EDIT: If I remember correctly, file_text_readln also returns the cr / lf of the line. Try using the method described above and see if it works
I made the change you suggested and I get the same result. That false positive is actually not false; I wasn't accounting for the fact I was parsing two lines at a time. I can find the very first two lines in spr_marioStrip.txt in bin.txt.

Edit: There should be multiple matches per pair of lines/8-byte values. I know this from manually editing the tiles in the very recent past in preparation for writing this utility.

Edit2: I can also find the next pair of lines from spr_marioStrip.txt manually in bin.txt (they are only a few lines down, as expected)

Code:
-----
Match found at line 10689!
Mario
0000001100001111000111110000101000111010010000000100111100111111
0000001100001100000100000000111100111111011111110111111100110000
bin
0000001100001111000111110000101000111010010000000100111100111111
0000001100001100000100000000111100111111011111110111111100110000
-----
Here is the updated code:

Code:
/// @description Zultimate

//replace mario with wario

mario_file = file_text_open_read("spr_marioStrip.txt")

* [WORK TO COMPLETE]
a: In the forum thread excerpt, list every label that opens an edit note.
b: According to the forum thread excerpt, at what line was the match found?
c: Continue the forum thread excerpt about matching lines from spr_marioStrip.txt in bin.txt, starting right after its final line.

* [PROVIDED DATA]
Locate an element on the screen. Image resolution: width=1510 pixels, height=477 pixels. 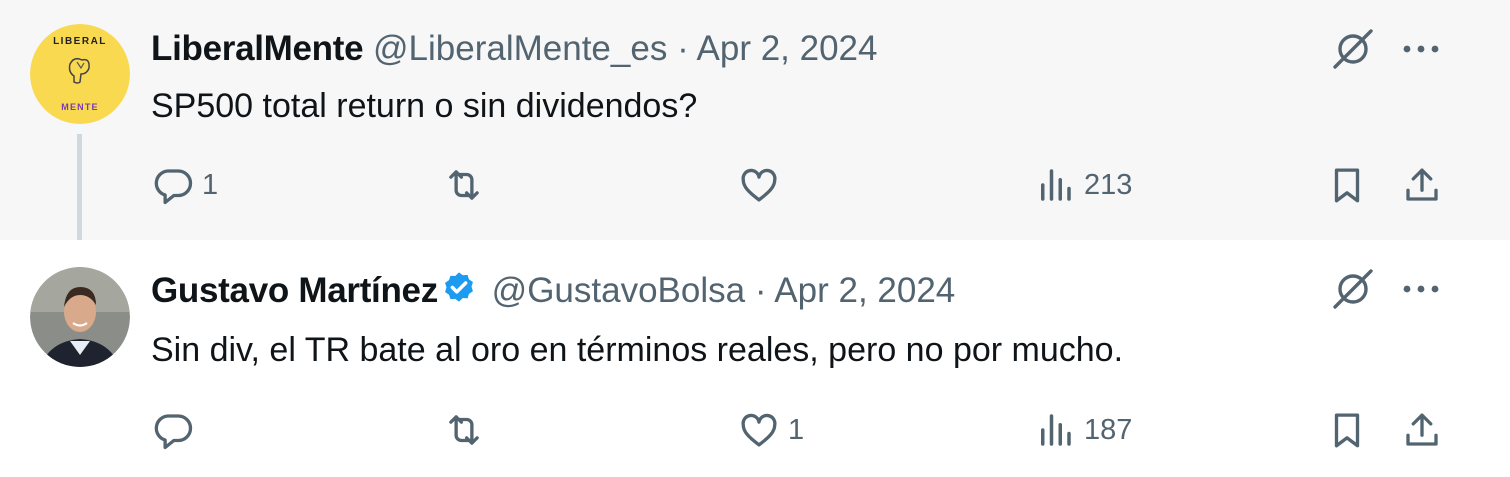
thread-connector-line is located at coordinates (80, 194).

* [WRITTEN RESPONSES]
a: EDIT, Edit, Edit2

b: Line 10689.

c:
wario_file = file_text_open_read("spr_warioStrip.txt")
bin_file = file_text_open_read("bin.txt")
binNew_file = file_text_open_write("binNew.txt")

for (var j = 0; j < 64; j += 1)
{
    mario_binRowOne = file_text_read_string(mario_file);
    file_text_readln(mario_file);
    mario_binRowTwo = file_text_read_string(mario_file);
    file_text_readln(mario_file);
    show_debug_message("Searching bin_file for... ")
    show_debug_message(mario_binRowOne)
    show_debug_message(mario_binRowTwo)

    wario_binRowOne = file_text_read_string(wario_file);
    file_text_readln(wario_file);
    wario_binRowTwo = file_text_read_string(wario_file);
    file_text_readln(wario_file);
 
    show_debug_message("Searching through strip files at line "+string((j*2)+1));
    for (var i = 0; i < 8192; i += 1)
    {
        bin_binRowOne = file_text_read_string(bin_file);
        file_text_readln(bin_file);
        bin_binRowTwo = file_text_read_string(bin_file);
        file_text_readln(bin_file);

        if bin_binRowOne == mario_binRowOne
        && bin_binRowTwo == mario_binRowTwo
        {
            show_debug_message("-----")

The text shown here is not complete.